Almost simultaneously with this came Lord Beauport with Annie's request
that she should be permitted to continue an inmate of the house; and
immediately Lady Beauport conceived and struck out a new plan of
action. The heritage was lost to Lionel; but the heiress was Annie
Maurice, a girl domiciled with them, clinging to them; unlikely, at
least for the few ensuing months, to go into the world, to give the
least chance to any designing fortune-hunter. And Lionel was coming
home! His mother was certain that the letter which she had written
to him on the first news of Mr. Ampthill's illness would induce him,
already sick of exile, to start for England. He would arrive soon, and
then the season would be over; they would all go away to Homershams,
or one of Beauport's places; they would not have any company for some
time, and Lionel would be thrown into Annie Maurice's society; and it
would be hard if he, with his handsome face, his fascinating manners,
and his experience of women and the world, were not able to make an
easy conquest of this simple quiet young girl, and thus to secure the
fortune which his mother had originally expected for him.

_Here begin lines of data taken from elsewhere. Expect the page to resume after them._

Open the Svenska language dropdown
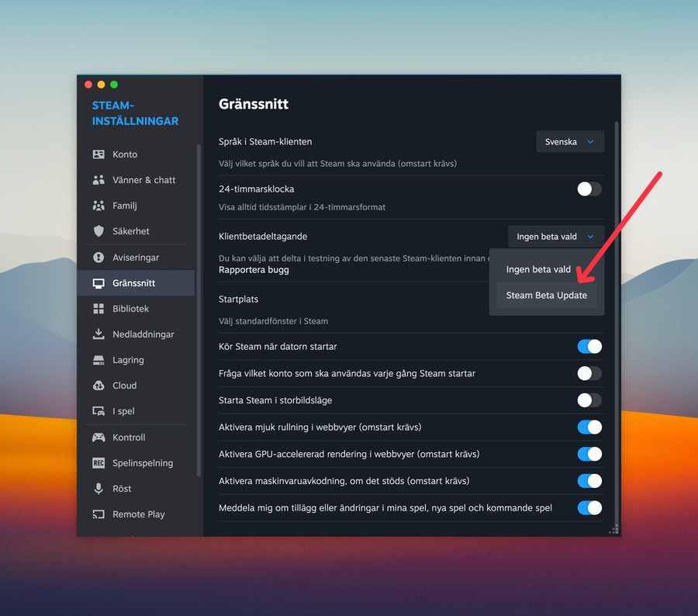698x616 pixels. point(569,142)
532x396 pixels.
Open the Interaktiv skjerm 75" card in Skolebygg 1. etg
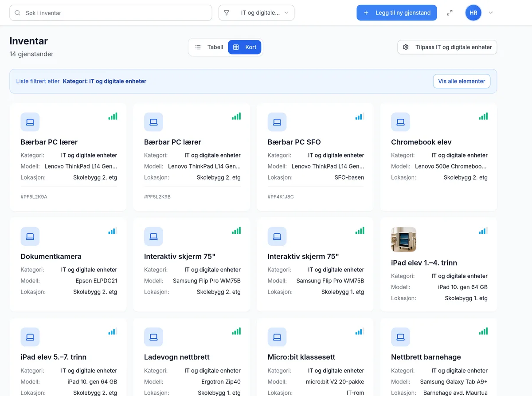[315, 264]
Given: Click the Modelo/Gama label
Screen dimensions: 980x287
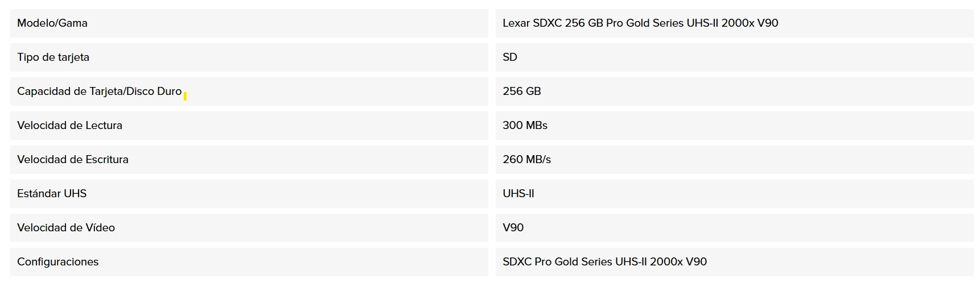Looking at the screenshot, I should point(52,23).
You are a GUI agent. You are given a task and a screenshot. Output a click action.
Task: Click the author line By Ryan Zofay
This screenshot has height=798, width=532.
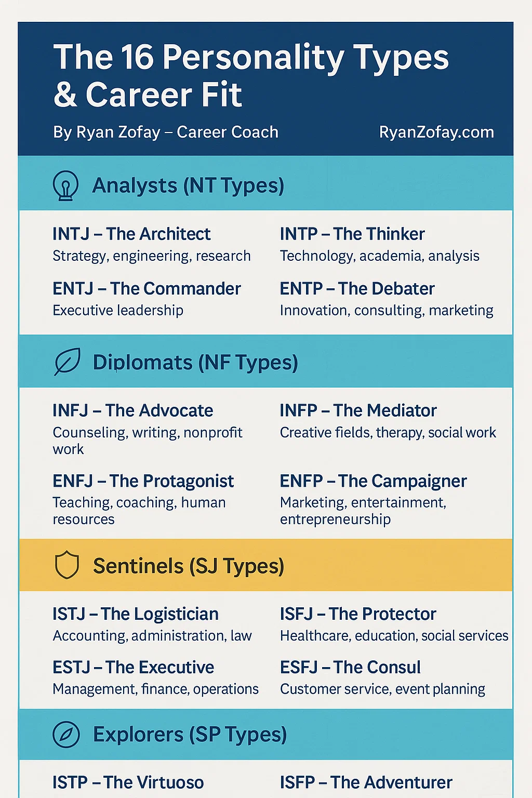(165, 132)

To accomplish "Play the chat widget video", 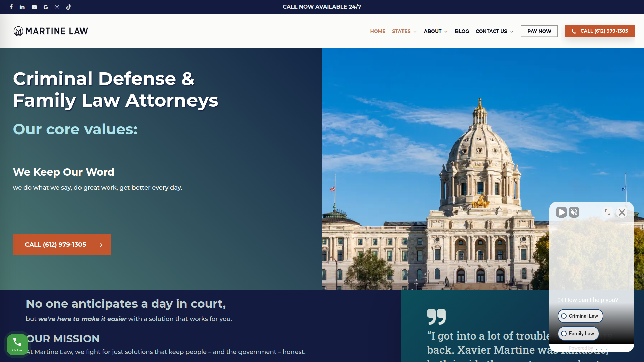I will [x=561, y=212].
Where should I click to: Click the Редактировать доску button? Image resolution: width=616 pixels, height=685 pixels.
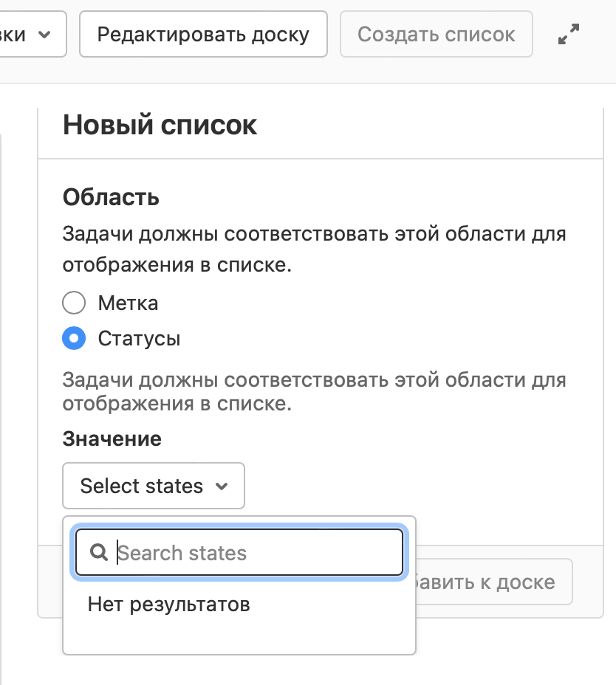click(x=203, y=35)
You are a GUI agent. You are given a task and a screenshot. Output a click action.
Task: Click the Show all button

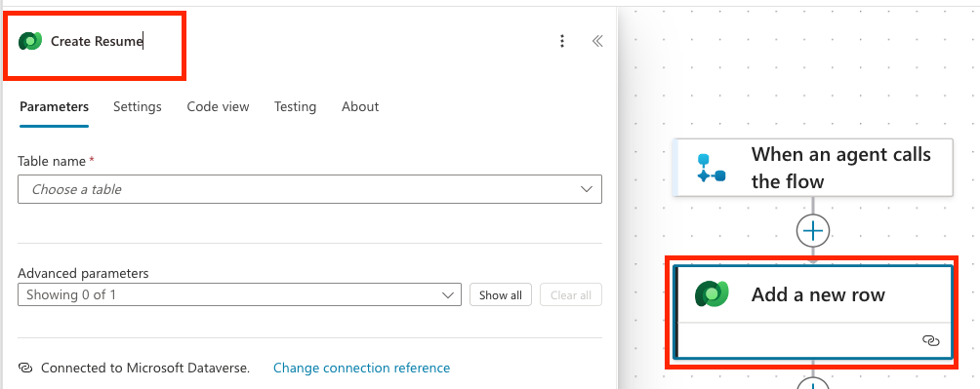click(x=501, y=294)
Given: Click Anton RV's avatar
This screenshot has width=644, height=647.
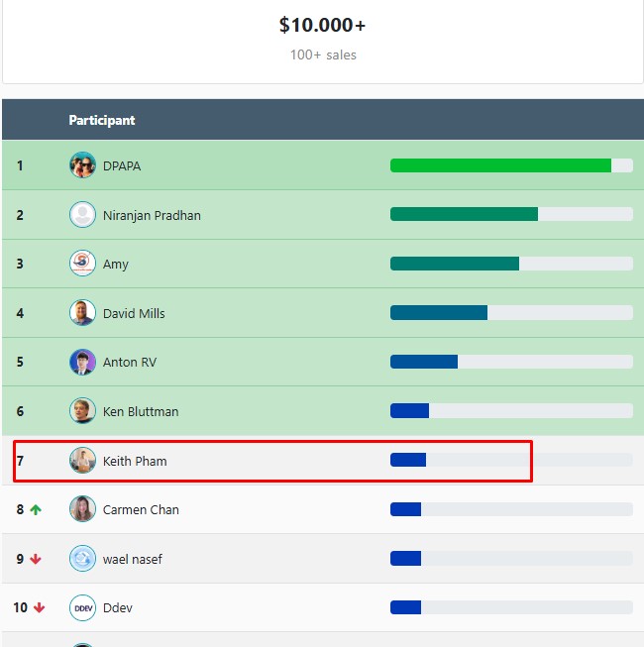Looking at the screenshot, I should pyautogui.click(x=82, y=362).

Such was Lady Beauport's day-dream now, and to its realisation she gave
up every thought, in reference to it she planned every action. It has
already been stated that she had always treated Annie with respect,
and even with regard: so that the idea of patronage, the notion of
behaving to her companion in any thing but the spirit of a lady, had
never entered her mind. But now there was an amount of affectionate
interest mingled with her regard which Annie could not fail to perceive
and to be gratified with. All was done in the most delicate manner.
Lady Beauport never forgot the lady in the _intrigante_; her advances
were of the subtlest kind; her hints were given and allusions were
made in the most guarded manner. She accepted Annie's assistance as
her amanuensis, and she left to her the usual colloquies on domestic
matters with the housekeeper, because she saw that Annie wished it to
be so; and she still drove out with her in the carriage, only insisting
that Annie should sit by her side instead of opposite on the back-seat.

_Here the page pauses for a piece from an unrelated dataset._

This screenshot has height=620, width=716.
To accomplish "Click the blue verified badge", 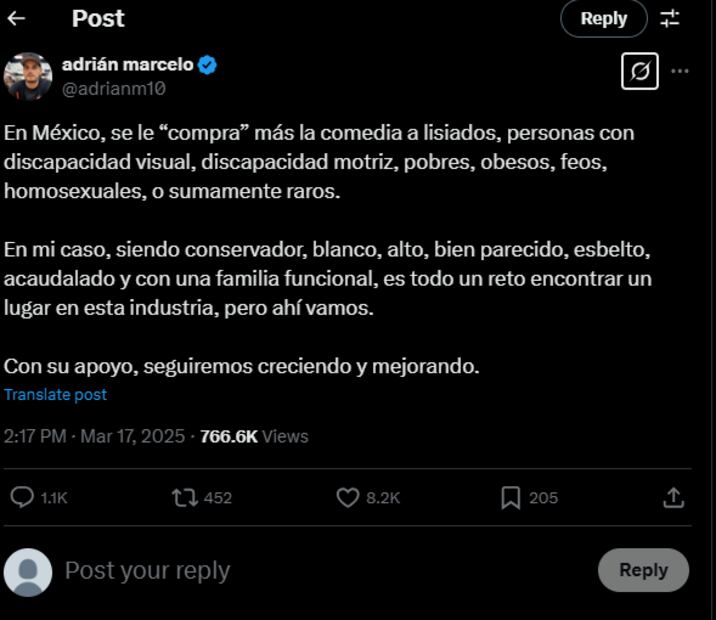I will pos(208,65).
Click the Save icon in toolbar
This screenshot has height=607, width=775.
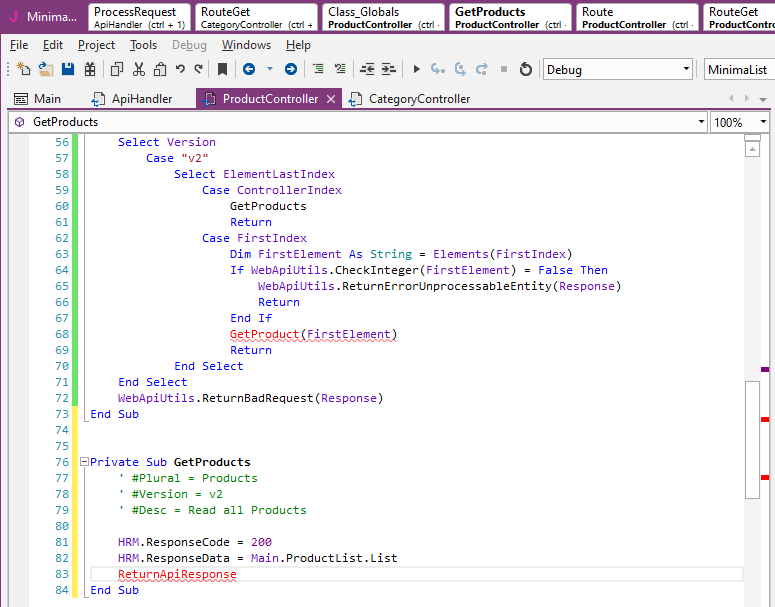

And instead of the dignified silence of the employer, only speaking
when requiring an answer, Lady Beauport would keep up a perpetual
conversation, constantly recurring to the satisfaction it gave her to
have Annie still with her. "I declare I don't know what I should have
done if you had left me, Annie!" she would say. "I'm sure it was the
mere thought of having to lie left by myself, or to the tender mercies
of somebody who knew nothing about me, that gave me that last frightful
attack of neuralgia. You see I am an old woman now; and though the
Carringtons are proverbially strong and long-lived, yet I have lost
all my elasticity of spirit, and feel I could not shape myself to any
person's way now. And poor Caterham too! I cannot think how he would
ever get on without you. You seem now to be an essential part of his
life. Poor Caterham! Ah, how I wish you had seen my other son, my boy
Lionel! Such a splendid fellow; so handsome! Ah, Lord Beauport was
dreadfully severe on him, poor fellow, that night,--you recollect, when
he had you and Caterham in to tell you about poor Lionel; as though
young men would not be always young men. Poor Lionel!" Poor Lionel!

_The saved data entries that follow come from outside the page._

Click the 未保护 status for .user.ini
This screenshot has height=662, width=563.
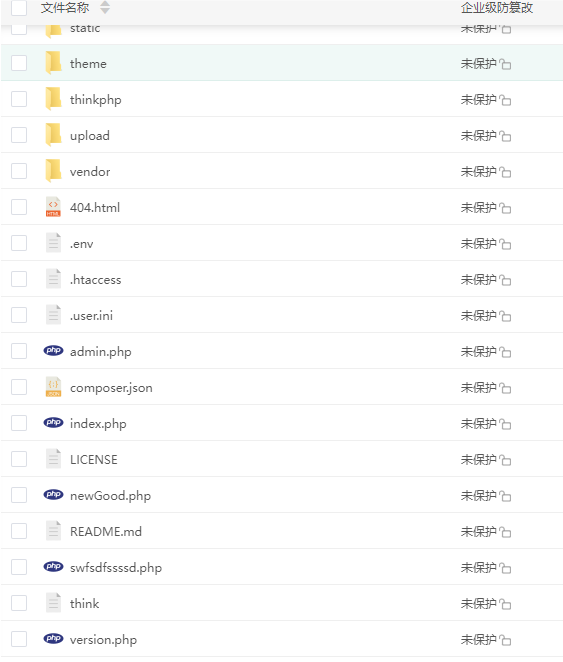(479, 316)
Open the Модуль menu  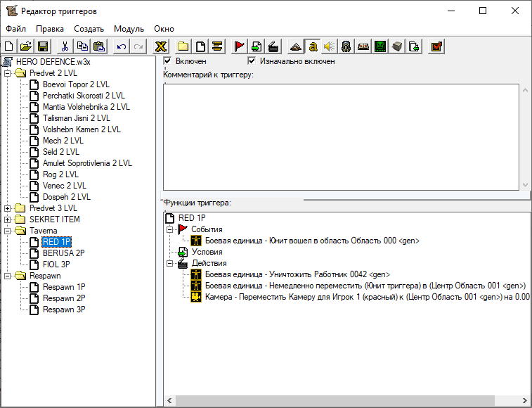[129, 29]
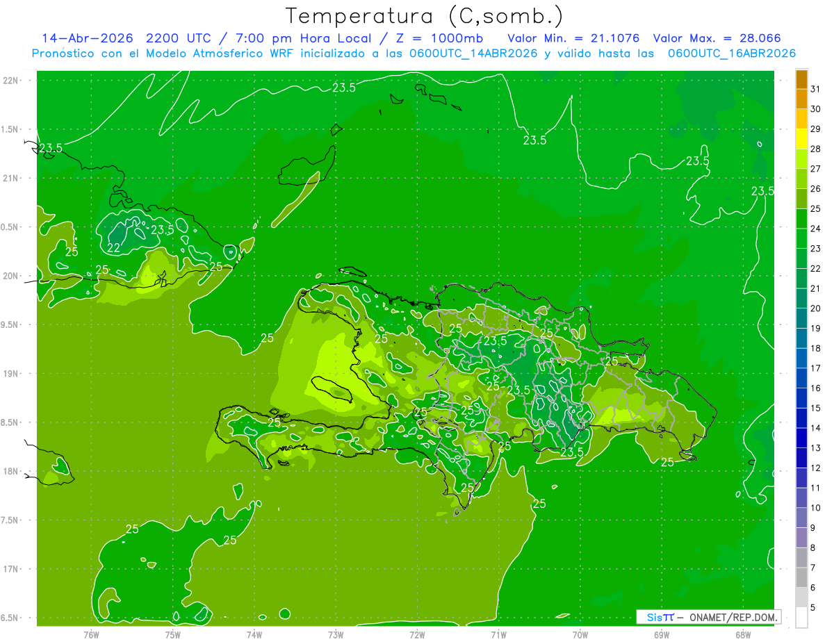The image size is (834, 644).
Task: Click the 23.5 contour label at top center
Action: pyautogui.click(x=344, y=88)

that was the text of Lady Beauport's discourse whenever she addressed
herself to Annie Maurice.

It was not to be supposed that Annie's change of fortune had not a
great effect upon Lord Caterham. When he first heard of it--from Algy
Barford, who came direct to him from the reading of the will--he
rejoiced that at least her future was secure; that, come what might
to him or his parents, there would be a provision for her; that no
chance of her being reduced to want, or of her having to consult the
prejudices of other people, and to perform a kind of genteel servitude
with any who could not appreciate her worth could now arise. But with
this feeling another soon mingled. Up to that time she had been all in
all to him--to him; simply because to the outside world she was nobody,
merely Lady Beauport's companion, about whom none troubled themselves;
now she was Miss Maurice the heiress, and in a very different position.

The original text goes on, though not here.